‘Suffering in 2020’ topic of Institute for the Humanities presentation
Contact: John Burrow
STARKVILLE, Miss.—An expert on Buddhist philosophy and Eastern cultures will discuss the meaning of suffering and how it relates to 2020 during a fall speaker series hosted by ֱ State’s Institute for the Humanities.
Alex Vesey, an associate professor in the Department of Global and Transcultural Studies at Meiji Gakuin University in Japan will be interviewed Nov. 3 at 6:30 pm. on the by Julia Osman, Institute for the Humanities director and associate professor of history. The session is open to the public.
The presentation, “Why do we suffer? A Buddhist perspective on 2020,” is a collaboration between the institute and MSU’s Holmes Cultural Diversity Center. The HCDC also will stream the discussion.
Osman and Kei Mamiya, assistant director of the HCDC, said Vesey’s presentation aligns with International Education Week, Nov. 16-20.

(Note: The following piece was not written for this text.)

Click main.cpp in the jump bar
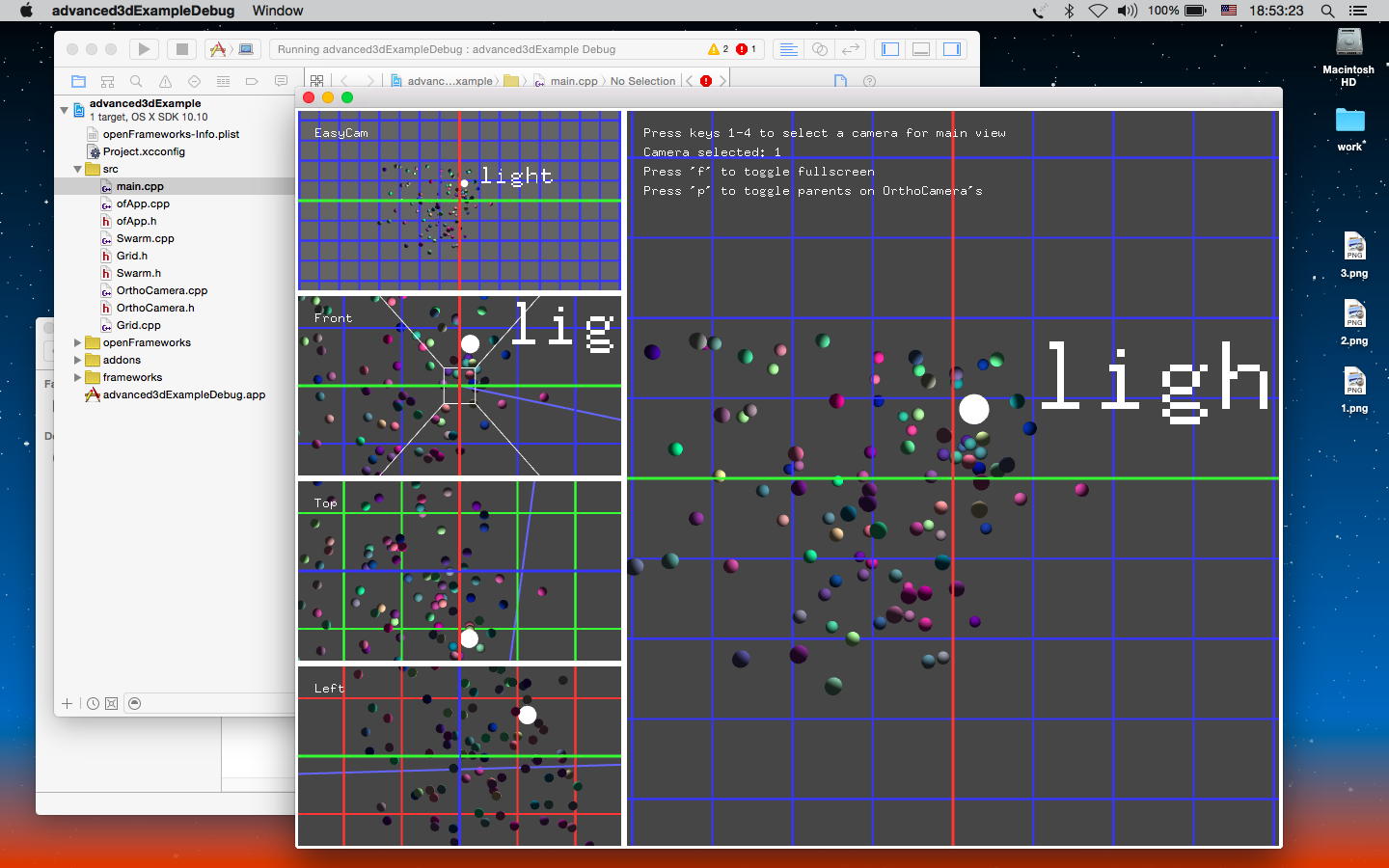This screenshot has width=1389, height=868. (573, 81)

“We thought because the presentation is online it would be really neat to invite someone international who we could never realistically expect to fly here,” Osman said, noting Vesey is one of Mamiya’s former college professors. “We also thought that with all the stress and difficulties of 2020, people might appreciate the perspective of a religion or thought system that contemplates the source of suffering and how to deal with it,” she said.
Mamiya said he hopes the program will provide the audience an opportunity “to open up their ways to understand the world” by learning a different worldview—Buddhism—and recognize “there are many other religions in the world and ways to look at and understand the world that we live in.”
Mamiya said Vesey’s presentation is noteworthy because “he can bring a transnational perspective as an American scholar who moved to Japan and has been doing research and participating in Buddhism.”
“I am eager to know more,” said Osman, who teaches about Buddhism in world history classes. “I also have questions about the religion based on my little bit of reading about it.”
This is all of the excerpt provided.